Malathouni cheeses hanging outside Angela Rouggeri’s workshop
Image caption,

Malathouni cheeses hang outside Angela Rouggeri’s workshop

Demand for their cheese has grown so much, it has almost surpassed what they can produce.

“Here in Tinos, I sell to many places,” she says. “It’s mostly butcher shops, shops with traditional products and restaurants. Also, there are private citizens who come here and buy cheese as a gift when they go back to Athens. I don’t sell to supermarkets, because they want to make more than we do. They asked me for a collaboration but I said no.”

One of the few Ms Rouggeri has agreed to sell to is Spyros Bellas. He operates two restaurants – one on Tinos – serving modern Greek fare made for sharing.

“I think the most important thing is for customers, especially for tourists, even if they are from Greece or all over the world, the best thing to do is to discover the treasures a place has,” he says.

“Of course I want more tourists to come to our island. The problem is if you have a lot of visitors every year, it is difficult to keep the traditions.”

Spyros Bellas's restaurant in Tinos
Image caption,

Spyros Bellas’s restaurant in Tinos

It is that allure of discovery that brought not just Mr Bellas to the island five years ago, but this summer’s crop of holidaymakers too.

Many come from other parts of Greece, choosing Tinos for its quieter, more secluded, and foodie-friendly reputation.

One Canadian tourist named Stephen chose it as a month-long bolthole to study for the bar exam to become a lawyer. He loved the experience so much that he invited his mum Nancy for the last part of his stay.

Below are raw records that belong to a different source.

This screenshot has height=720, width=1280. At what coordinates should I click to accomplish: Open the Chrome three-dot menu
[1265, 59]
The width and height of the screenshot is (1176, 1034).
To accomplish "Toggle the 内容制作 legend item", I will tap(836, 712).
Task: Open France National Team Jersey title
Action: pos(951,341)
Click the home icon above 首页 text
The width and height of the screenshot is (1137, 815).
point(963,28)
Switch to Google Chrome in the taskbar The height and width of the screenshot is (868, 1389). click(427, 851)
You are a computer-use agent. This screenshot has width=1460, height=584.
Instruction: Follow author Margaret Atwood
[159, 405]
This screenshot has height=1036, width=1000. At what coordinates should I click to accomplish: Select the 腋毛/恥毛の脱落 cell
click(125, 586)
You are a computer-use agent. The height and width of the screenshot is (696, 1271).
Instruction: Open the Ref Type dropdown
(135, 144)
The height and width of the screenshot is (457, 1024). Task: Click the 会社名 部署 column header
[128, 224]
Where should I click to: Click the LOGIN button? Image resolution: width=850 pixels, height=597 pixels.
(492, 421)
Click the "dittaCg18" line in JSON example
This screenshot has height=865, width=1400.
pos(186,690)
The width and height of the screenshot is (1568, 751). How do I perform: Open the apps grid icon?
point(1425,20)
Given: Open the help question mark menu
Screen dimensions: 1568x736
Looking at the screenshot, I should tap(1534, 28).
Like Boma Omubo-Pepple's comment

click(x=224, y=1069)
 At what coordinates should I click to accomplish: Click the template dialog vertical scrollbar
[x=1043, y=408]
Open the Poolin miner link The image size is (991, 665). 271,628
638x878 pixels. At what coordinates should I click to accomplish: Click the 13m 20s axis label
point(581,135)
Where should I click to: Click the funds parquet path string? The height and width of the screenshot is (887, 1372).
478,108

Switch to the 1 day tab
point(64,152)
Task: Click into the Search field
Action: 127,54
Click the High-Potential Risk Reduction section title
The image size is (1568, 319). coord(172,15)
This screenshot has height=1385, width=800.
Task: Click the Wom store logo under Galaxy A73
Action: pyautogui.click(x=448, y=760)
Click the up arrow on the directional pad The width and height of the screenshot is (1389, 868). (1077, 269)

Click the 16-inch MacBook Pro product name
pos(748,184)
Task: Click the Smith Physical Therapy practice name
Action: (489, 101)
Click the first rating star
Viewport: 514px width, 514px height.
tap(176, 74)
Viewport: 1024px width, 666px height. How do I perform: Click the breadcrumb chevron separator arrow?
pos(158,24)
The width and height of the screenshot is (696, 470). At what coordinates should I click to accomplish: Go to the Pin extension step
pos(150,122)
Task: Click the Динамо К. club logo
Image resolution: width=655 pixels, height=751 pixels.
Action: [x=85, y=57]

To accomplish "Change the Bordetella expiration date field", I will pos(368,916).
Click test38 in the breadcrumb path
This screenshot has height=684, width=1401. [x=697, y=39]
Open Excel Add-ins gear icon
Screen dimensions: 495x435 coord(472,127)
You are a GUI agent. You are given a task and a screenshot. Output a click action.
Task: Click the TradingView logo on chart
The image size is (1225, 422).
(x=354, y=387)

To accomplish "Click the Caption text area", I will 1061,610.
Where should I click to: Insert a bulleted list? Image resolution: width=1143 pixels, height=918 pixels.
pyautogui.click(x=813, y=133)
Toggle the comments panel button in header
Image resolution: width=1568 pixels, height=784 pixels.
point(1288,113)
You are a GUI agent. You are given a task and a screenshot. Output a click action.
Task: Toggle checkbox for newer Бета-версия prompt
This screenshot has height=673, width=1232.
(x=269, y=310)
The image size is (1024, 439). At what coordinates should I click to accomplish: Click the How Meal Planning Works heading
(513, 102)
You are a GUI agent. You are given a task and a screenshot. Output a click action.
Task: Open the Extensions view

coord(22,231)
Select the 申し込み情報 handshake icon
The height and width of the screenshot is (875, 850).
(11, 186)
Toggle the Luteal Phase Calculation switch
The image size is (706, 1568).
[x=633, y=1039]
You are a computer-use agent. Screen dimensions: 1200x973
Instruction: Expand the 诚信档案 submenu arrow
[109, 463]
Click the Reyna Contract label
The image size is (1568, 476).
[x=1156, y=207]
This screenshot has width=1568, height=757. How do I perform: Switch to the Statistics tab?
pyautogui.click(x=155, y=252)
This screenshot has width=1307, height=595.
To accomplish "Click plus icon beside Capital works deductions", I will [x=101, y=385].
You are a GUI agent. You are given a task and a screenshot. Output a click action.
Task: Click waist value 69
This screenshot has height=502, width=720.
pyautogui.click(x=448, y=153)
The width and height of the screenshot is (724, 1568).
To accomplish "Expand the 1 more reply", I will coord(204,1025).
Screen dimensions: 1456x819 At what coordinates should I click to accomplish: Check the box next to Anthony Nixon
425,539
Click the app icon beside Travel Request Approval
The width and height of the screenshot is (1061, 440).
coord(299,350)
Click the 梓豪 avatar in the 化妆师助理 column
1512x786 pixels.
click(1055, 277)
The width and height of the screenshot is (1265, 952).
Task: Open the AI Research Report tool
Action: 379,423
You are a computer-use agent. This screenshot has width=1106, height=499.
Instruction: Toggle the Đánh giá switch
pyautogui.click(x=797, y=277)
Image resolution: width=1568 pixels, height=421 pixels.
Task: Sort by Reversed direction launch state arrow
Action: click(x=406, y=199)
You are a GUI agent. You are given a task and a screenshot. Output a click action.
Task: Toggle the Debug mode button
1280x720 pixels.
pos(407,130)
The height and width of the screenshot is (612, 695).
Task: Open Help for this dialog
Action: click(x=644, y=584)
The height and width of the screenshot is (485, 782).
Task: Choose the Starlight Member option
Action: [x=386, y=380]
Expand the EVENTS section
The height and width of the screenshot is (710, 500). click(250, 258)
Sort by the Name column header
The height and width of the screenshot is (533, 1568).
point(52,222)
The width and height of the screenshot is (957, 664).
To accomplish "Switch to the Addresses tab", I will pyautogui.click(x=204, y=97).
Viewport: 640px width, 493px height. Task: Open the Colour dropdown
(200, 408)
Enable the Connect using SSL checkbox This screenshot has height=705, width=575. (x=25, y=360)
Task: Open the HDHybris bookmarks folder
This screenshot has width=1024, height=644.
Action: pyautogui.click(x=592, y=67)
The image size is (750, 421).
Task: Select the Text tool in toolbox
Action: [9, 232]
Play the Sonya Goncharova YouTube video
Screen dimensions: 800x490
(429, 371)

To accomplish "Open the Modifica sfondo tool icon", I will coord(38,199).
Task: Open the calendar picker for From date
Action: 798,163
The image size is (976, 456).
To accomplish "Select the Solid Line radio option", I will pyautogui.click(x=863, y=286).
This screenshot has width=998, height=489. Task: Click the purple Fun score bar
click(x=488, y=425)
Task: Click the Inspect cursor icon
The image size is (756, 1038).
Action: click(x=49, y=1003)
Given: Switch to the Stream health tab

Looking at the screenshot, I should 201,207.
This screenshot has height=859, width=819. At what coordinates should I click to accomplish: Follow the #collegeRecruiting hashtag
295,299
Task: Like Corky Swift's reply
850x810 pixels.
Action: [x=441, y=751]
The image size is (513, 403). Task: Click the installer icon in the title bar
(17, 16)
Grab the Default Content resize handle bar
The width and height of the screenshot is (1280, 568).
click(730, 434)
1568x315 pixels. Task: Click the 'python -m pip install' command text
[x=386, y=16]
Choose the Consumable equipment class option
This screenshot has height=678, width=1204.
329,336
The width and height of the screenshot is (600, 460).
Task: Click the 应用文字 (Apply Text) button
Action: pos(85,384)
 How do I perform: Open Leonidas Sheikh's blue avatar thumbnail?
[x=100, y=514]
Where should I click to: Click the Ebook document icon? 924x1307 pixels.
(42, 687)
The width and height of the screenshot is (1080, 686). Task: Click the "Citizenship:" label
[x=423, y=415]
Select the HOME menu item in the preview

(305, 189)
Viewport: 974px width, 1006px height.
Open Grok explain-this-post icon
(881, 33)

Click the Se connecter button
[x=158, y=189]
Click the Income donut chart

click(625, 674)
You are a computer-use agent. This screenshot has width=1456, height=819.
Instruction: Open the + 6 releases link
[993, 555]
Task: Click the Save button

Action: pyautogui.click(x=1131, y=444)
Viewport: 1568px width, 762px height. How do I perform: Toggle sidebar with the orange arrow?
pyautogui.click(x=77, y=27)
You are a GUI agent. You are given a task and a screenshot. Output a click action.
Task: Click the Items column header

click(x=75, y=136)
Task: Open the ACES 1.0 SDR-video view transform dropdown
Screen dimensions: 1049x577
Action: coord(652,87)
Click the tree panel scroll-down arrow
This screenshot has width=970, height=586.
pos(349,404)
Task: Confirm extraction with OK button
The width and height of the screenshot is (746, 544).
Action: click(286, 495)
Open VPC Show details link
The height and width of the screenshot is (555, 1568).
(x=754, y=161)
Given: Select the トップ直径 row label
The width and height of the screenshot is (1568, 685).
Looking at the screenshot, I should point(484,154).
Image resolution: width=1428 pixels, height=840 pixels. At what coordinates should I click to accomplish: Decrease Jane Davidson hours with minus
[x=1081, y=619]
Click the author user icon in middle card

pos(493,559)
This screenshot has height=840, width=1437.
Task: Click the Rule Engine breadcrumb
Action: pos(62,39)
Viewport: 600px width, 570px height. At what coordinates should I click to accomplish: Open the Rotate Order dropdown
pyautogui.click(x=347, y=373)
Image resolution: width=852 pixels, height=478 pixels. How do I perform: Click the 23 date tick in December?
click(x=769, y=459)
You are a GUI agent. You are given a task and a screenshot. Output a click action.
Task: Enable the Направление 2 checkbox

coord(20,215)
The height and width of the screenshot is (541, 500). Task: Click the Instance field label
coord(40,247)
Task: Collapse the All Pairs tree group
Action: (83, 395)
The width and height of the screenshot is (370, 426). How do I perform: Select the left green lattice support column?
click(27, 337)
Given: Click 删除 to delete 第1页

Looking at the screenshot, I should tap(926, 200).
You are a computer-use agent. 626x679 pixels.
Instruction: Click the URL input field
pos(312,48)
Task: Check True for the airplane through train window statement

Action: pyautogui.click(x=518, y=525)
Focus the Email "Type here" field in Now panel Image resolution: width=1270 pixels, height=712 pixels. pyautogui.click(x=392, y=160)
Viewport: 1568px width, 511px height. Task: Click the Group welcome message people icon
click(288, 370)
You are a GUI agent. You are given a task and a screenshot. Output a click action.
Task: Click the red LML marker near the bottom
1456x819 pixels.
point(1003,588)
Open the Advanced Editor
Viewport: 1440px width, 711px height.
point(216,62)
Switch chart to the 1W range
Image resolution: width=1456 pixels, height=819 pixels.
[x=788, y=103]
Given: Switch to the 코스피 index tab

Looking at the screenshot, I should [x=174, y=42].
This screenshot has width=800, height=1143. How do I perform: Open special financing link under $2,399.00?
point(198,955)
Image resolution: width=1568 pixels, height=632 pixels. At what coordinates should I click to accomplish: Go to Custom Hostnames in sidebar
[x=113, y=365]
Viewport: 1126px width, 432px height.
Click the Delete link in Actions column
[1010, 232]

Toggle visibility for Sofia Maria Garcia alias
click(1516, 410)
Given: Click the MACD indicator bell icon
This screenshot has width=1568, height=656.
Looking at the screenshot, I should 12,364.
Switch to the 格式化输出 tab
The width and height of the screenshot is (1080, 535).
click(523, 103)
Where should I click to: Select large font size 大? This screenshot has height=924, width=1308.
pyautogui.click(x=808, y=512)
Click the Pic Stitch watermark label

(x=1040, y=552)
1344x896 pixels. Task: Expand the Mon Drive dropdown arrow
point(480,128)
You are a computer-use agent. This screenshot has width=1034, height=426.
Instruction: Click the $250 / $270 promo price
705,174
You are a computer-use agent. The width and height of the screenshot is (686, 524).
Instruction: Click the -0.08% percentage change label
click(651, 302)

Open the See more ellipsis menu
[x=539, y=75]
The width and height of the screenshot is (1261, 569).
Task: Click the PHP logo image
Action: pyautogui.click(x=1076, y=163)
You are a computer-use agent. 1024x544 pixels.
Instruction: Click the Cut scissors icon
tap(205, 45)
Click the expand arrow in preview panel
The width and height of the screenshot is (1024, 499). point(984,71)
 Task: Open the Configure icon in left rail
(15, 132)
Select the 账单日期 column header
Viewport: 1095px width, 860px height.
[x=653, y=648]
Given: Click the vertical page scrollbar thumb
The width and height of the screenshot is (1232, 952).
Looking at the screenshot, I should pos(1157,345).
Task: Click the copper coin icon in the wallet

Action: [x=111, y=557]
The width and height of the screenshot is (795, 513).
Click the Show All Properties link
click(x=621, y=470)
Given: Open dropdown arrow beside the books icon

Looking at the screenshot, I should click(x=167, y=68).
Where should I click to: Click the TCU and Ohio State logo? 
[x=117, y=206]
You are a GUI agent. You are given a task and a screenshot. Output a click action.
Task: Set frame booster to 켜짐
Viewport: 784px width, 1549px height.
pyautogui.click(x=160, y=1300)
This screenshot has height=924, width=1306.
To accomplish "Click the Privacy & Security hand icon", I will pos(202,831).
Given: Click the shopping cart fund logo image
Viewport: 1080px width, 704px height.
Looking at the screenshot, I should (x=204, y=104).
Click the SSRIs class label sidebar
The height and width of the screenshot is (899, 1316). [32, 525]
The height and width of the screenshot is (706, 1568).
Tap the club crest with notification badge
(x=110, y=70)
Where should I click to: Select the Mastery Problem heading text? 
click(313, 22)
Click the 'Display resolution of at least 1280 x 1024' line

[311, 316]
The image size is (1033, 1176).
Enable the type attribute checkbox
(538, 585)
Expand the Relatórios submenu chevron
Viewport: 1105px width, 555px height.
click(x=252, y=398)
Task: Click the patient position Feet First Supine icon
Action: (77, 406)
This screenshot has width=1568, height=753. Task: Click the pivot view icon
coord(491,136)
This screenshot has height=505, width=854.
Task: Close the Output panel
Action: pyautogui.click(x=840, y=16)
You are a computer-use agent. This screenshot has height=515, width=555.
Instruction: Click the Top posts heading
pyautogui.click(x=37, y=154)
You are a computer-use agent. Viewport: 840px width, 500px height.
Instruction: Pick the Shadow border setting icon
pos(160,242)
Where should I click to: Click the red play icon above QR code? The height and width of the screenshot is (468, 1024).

“There’s a little bakery – we’ve been there three times. Skechers Canada  Building relationships with the people in restaurants and bakeries that you go to – everyone’s really friendly,” says Nancy. “And in the bakery, they always throw in something. Today, they were like, ‘oh the coffee’s on us.'”

That hospitality is what Tourism Minister Vasilis Kikilias says makes Tinos – and Greece – unique.

“Philoxenia is a Greek word. You cannot translate it in another language. It is that deep need of the Greeks to host foreigners…and this is what makes travellers you know, fall in love with Greece,” he says.

Angela Rouggeri agrees, but reiterates it is tradition that makes her island special. While there is a feeling of openness, she is not in a rush to export its unique flavours.

“When someone comes to Tinos and tries [my cheese], he will have the taste. Then he will try it again in Athens and his mind will go back to Tinos,” she says.